**Your goal**
Transcribe, word for word, all of the entries below, and exclude any pictures from the copy.
[Given records — start]
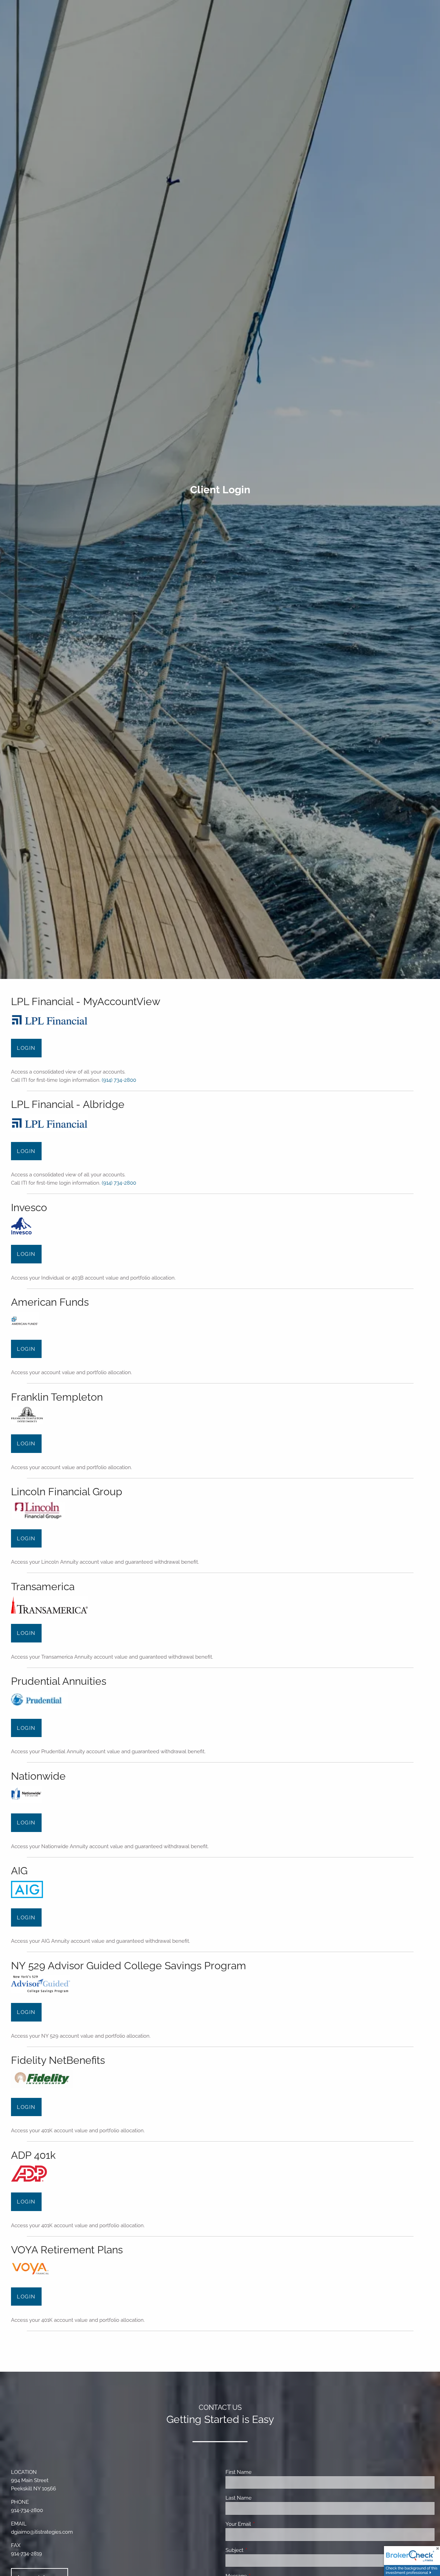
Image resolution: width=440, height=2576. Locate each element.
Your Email (263, 2524)
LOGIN (26, 1048)
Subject (259, 2550)
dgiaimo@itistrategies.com (42, 2532)
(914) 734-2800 (119, 1080)
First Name (239, 2472)
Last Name (239, 2498)
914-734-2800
[Given records — finish]
**Result of this exercise**
Image resolution: width=440, height=2576. Locate each element.
Your Email (263, 2524)
LOGIN (26, 1048)
Subject (259, 2550)
dgiaimo@itistrategies.com (42, 2532)
(914) 734-2800 (119, 1080)
First Name (239, 2472)
Last Name (239, 2498)
914-734-2800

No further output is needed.